* _Stored records_:

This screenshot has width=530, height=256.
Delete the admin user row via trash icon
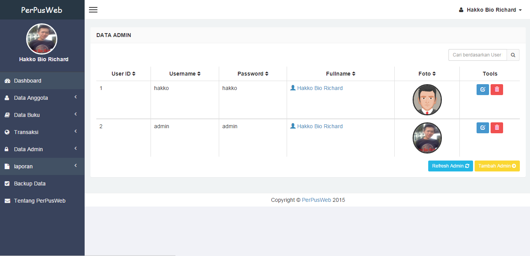pos(497,128)
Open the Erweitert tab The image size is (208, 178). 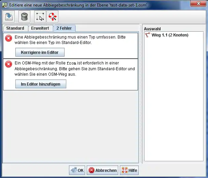(40, 28)
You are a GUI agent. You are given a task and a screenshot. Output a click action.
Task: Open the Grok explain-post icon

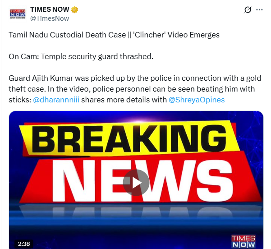[x=248, y=9]
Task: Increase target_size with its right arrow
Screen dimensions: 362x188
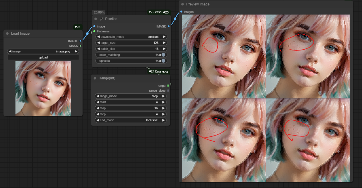Action: point(164,43)
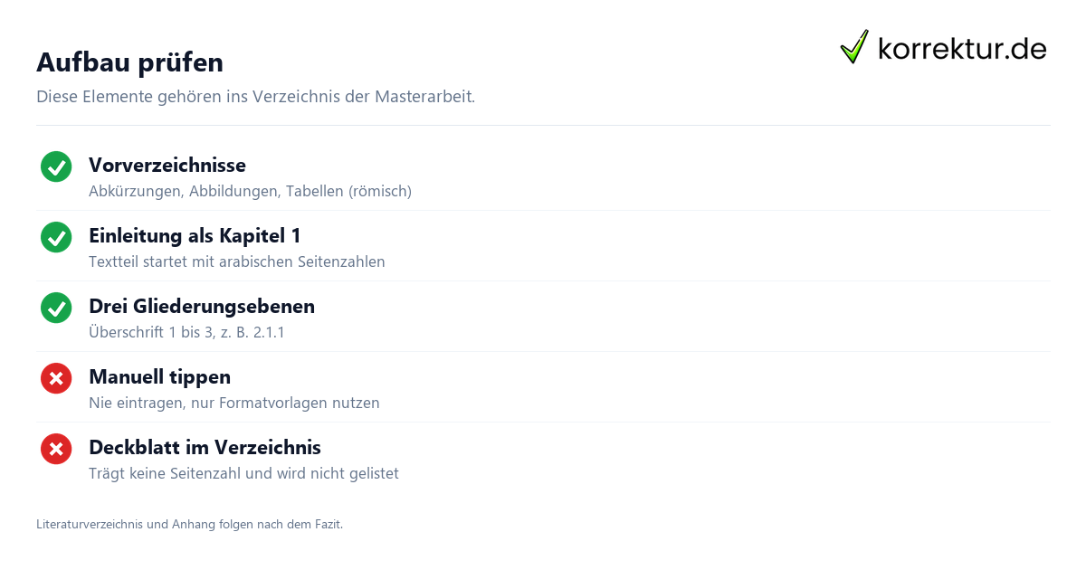This screenshot has width=1086, height=570.
Task: Select the Drei Gliederungsebenen heading
Action: pos(202,306)
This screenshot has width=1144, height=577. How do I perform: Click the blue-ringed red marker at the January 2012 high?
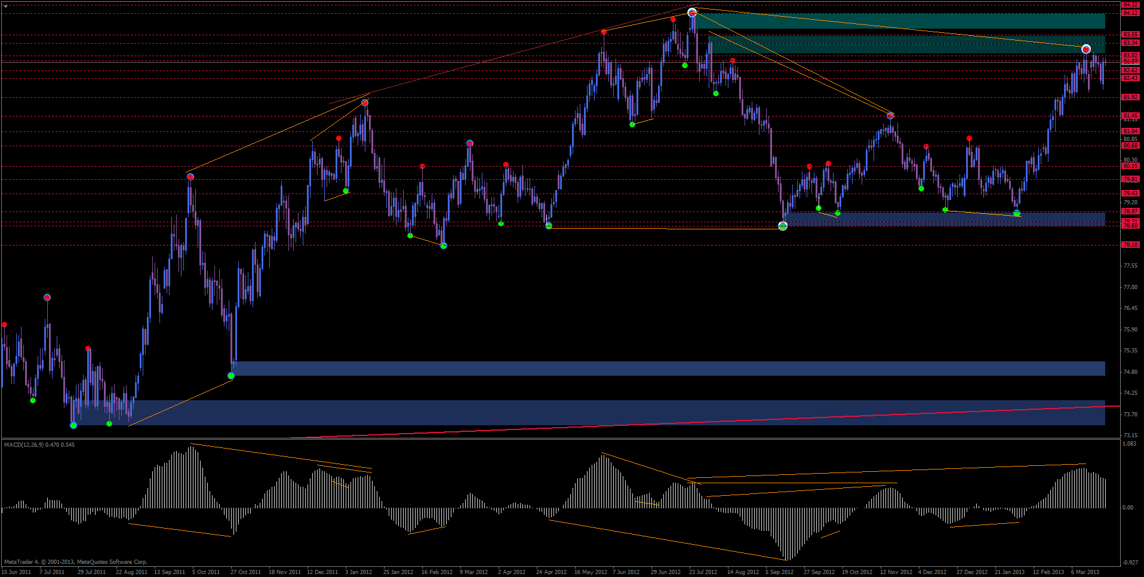(x=365, y=103)
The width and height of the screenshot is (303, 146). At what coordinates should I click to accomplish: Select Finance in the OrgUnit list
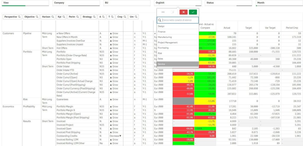[178, 32]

* _WHAT YOU WILL DO_:
There should be an exact restatement of the lines from the line with "The width and" through the last line of the entries above, and no pictures in it.

* _RESPONSE_:
The width and height of the screenshot is (303, 146). At what coordinates should I click to accomplish: Select Finance in the OrgUnit list
[178, 32]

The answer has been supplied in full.